Claudia Iveth Robles 

El pasado domingo la comunidad de la capilla San José María Yermo y Parres, enclavada en la colonia Urbivilla, celebró su fiesta patronal con una misa presidida por el obispo don José Guadalupe Torres Campos.

Le muestran terreno y necesidades

El obispo llegó a capilla desde muy temprano y fue recibido por el padre Jesús Salinas, vicario de la parroquia San Pedro de Jesús Maldonado, a la que pertenece la capilla.

El sacerdote acompañó al obispo en un recorrido para mostrarle el terreno de la capilla y las obras que se pretenden realizar con el apoyo de toda la comunidad y la entrega de sus servidores.

Don Guadalupe también observo las necesidades que existen para la construcción del nuevo templo, ya que actualmente se encuentra construido con tablas de madera.

Se comprometió a seguirlos apoyando y los animó a continuar esforzándose para lograr su proyecto.

Misa especial

Para esta fiesta especial se colocó un altar provisional, y a un costado de éste se mostraron  reliquias del  san José María Yermo y Parres, consistentes en una parte muy pequeña de una falange del padre Yermo, la cual se resguarda en el Centro Educativo Multicultural Yermo y Parres.

En su homilía, el obispo habló de la gratuidad y de que hay muchas cosas por las cuales dar gracias, no sólo materiales, sino valores, talentos y la misma fe el evangelio, que, dijo, deben difundir con amor y con alegría.
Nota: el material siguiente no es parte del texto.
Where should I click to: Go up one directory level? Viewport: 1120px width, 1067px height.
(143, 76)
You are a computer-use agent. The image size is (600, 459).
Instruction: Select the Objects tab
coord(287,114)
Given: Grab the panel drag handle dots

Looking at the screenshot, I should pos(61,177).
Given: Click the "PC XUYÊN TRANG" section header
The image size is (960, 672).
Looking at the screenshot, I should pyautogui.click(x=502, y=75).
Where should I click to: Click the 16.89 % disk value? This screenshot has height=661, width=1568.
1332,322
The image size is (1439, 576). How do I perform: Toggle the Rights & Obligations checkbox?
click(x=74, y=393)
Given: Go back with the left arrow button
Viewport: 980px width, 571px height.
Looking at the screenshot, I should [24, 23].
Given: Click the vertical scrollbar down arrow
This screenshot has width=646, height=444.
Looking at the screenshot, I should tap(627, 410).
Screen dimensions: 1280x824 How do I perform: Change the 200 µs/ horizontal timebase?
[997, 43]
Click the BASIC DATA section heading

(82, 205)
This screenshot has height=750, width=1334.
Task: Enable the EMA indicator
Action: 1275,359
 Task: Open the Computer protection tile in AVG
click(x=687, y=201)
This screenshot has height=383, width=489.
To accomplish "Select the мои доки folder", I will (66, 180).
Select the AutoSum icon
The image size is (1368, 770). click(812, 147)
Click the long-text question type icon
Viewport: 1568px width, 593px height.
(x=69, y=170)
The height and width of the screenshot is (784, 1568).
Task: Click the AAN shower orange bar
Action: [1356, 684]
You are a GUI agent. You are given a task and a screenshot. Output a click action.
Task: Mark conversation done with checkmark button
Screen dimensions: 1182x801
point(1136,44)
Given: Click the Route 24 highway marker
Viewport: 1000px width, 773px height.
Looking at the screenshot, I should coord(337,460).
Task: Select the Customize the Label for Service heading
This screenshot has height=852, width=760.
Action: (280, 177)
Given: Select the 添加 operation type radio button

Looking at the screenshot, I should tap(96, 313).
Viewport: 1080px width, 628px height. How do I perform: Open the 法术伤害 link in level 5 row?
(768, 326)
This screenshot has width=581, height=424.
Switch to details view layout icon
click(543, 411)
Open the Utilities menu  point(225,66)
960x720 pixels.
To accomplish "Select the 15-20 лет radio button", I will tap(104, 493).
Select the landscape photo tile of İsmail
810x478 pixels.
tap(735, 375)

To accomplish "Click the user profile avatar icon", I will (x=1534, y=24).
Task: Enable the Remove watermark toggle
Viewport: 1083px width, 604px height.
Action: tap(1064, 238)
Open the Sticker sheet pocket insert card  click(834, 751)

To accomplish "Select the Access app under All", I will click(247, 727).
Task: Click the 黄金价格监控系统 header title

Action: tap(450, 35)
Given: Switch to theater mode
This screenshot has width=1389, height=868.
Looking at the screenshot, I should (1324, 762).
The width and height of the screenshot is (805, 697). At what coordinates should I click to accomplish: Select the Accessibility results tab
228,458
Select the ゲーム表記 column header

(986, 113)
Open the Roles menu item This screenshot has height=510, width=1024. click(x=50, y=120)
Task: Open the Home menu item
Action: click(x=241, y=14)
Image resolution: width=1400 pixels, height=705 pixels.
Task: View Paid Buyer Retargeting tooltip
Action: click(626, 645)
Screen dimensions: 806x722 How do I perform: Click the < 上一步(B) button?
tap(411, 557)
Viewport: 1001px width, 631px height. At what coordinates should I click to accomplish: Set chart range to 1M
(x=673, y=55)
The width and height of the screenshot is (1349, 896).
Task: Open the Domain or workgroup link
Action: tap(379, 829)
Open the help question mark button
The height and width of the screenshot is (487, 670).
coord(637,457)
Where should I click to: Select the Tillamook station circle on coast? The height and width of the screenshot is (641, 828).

“Si a alguien tenemos de ejemplo en este sentido es en san José María Yermo y Parres, a quien le decían ‘el gigante de la Caridad’…él entendió muy bien este evangelio y lo vivió”, expuso tras reflexionar en el evangelio del día, que recuerda que quien quiera hacerse el más importante, debe hacerse el último y servidor de todos.

Siempre presente

El obispo dijo que san José María Yermo y Parres vio la pobreza de los niños y niñas y eso le movió el corazón para buscar cómo atenderlos y salvarlos.

Fue así como fundó la congregación Hijas del Sagrado Corazón de Jesús y de los Pobres, quienes estean presentes en la Diócesis de Ciudad Juárez a través del CEMYP.

“Es el Gigante de la Caridad, porque es el ultimo el servidor de todos. Que nosotros también seamos gigantes, no por lo material, sino en el amor, en la caridad”, dijo.

Finalmente el obispo recordó a los fieles de esta capilla que siempre estará presente para animarlos y bendecirlos, y que como pastor de la diócesis los anima a seguir trabajando con mucho ánimo y esperanza, sintiendo siempre el amor de Dios.

 

Consagra a servidores

En una parte de la misa, catequistas y servidores que atienden el comedor instalado en la Capilla para dar de comer a más de 40 niños de la zona, refrendaron su su compromiso de  seguir al servicio de la capilla por un año más.

Al final de la Eucaristía el obispo impartió la bendición con las reliquias de san José María de Yermo y Parres.